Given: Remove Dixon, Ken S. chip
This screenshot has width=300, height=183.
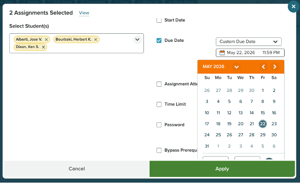Looking at the screenshot, I should coord(43,47).
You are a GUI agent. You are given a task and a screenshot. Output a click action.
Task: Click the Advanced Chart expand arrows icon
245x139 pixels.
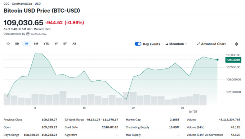(x=199, y=44)
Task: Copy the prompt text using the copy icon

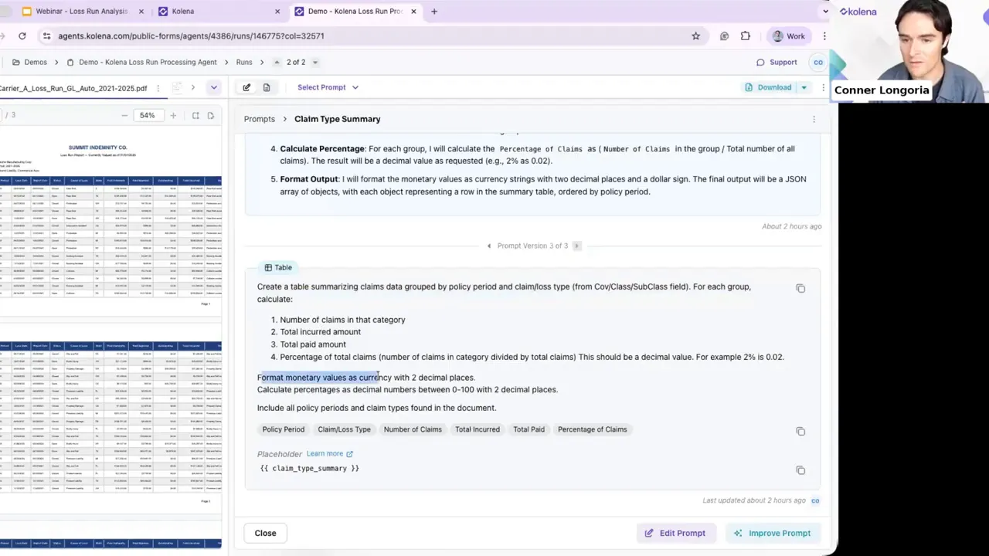Action: pyautogui.click(x=800, y=288)
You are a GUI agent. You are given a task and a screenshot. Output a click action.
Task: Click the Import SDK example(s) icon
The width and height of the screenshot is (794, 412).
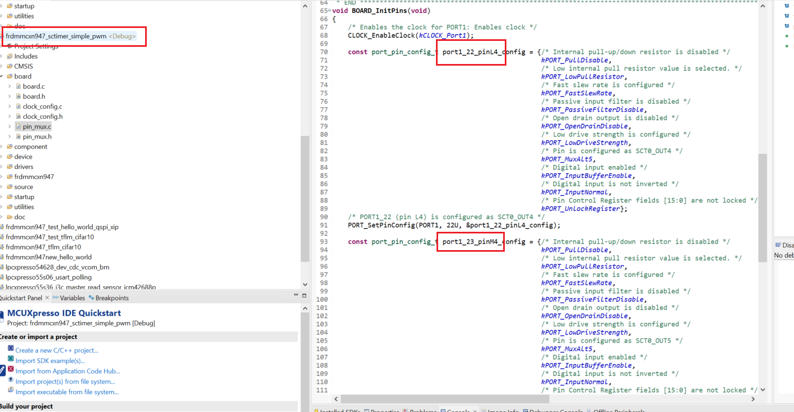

### About this exercise
Could you write out every line above exactly as it stands, with no images?

### Answer to the problem
Given: Remove Dixon, Ken S. chip
This screenshot has width=300, height=183.
Looking at the screenshot, I should coord(43,47).
You are a GUI agent. You are given a task and a screenshot. Output a click action.
Task: Click the Advanced Chart expand arrows icon
245x139 pixels.
(x=199, y=44)
Task: Copy the prompt text using the copy icon

Action: pyautogui.click(x=800, y=288)
You are a GUI agent. You are given a task and a screenshot. Output a click action.
Task: Click the Import SDK example(s) icon
The width and height of the screenshot is (794, 412).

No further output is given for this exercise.